FAYETTEVILLE, Ark. (KNWA/KFTA) — More than 6,000 Arkansas educators weighed in on their COVID-19 concerns ahead of school reopening.
Over 6,000 educators across the state, like Michelle Wolchok with Fayetteville Public Schools, took a survey conducted by the Arkansas Education Association.
“I was not in the least surprised to see the high percentages in the number of teachers who are concerned with the safety of their students, their students’ families, their own lives, and their own families,” Wolchok said.
We are very concerned.MICHELLE WOLCHOK, FAYETTEVILLE PUBLIC SCHOOLS TEACHER
The results showed 90% of respondents are concerned about student health issues related to teaching and learning in schools, and 98% believe it will be very or somewhat difficult to implement social distancing or other safety measures in school buildings.
In addition, more than 40% of respondents said they are considering retiring early or leaving the profession as a result of the pandemic.

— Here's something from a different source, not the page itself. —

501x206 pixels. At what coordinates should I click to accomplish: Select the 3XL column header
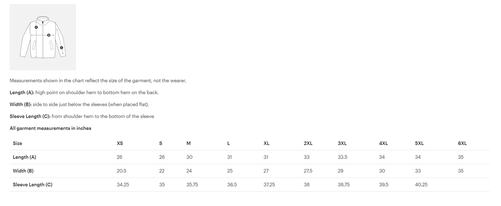(x=342, y=143)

Social distancing is critical, PPE is going to be critical…how are we going to make sure that everyone’s comfortable with that and has the space to be able to do that?MICHELLE WOLCHOK, FAYETTEVILLE PUBLIC SCHOOLS TEACHER
Wolchok said she knows the importance of in-person instruction, but she said that can only happen if and when there’s a way to ensure schools are safe.
“Educators and students want and need to be together when it is safe,” she said. “I think as a community we all need to come together and wear our masks and do everything we can to get this community spread down, or there just can’t be in-person classes on August 24.”

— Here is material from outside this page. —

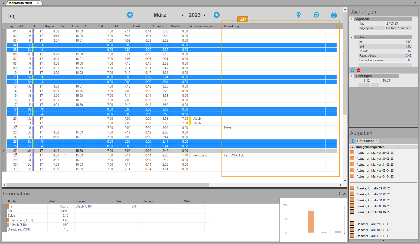Mark the Hammer, Paul 29.03.23 checkbox

(x=352, y=224)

Below is the full survey release from the Arkansas Education Association:
Arkansas educators want to see the safe return to in-person learning in schools across our state; however, they remain concerned about the risk to their students and colleagues. When we return to classroom learning, we need to do it in a sustainable way that ensures school buildings stay safe and stay open.
A survey conducted by AEA over the last weekend, confirmed Arkansas educators are extremely concerned about the safety of returning to in-person learning in the fall. More than six thousand teachers and education support professionals responded to the survey, representing all 75 counties in the state.
The results show 90% of respondents are concerned about student health issues related to teaching and learning in schools, and 98% believe it will be very or somewhat difficult to implement social distancing or other safety measures in school buildings. In addition, more than 40% of respondents said they are considering retiring early or leaving the profession as a result of the pandemic.
While acknowledging the disruption and learning loss caused by the pandemic, and the importance of in-person instruction, most respondents believe schools should reopen only after public health experts determine it’s safe to return. Educator input and adequate planning and equipment are also necessary to protect school employees, students, and visitors from COVID-19.
As districts discuss plans for the 2020-2021 school year it is essential that we make decisions based on science and safety. Schools must not become places that increase that spread or endanger the lives of students, staff, or of our surrounding community. Districts will need flexibility and should be including educators in discussions aimed at providing the best possible education for our students as we confront the challenges posed by COVID-19.
“The message from the vast majority of responding Arkansas educators is clear: we must assure the health and safety of students and educators before our schools are ready to reopen,” said AEA President Carol Fleming. “We need supplies, support, and clearly communicated safety protocols before our students, teachers, and education support staff can consider returning to in-person learning. Arkansas’s educators know their students, parents, and communities best, and they want to be a part of decision-making as we develop a safe, sustainable path forward.”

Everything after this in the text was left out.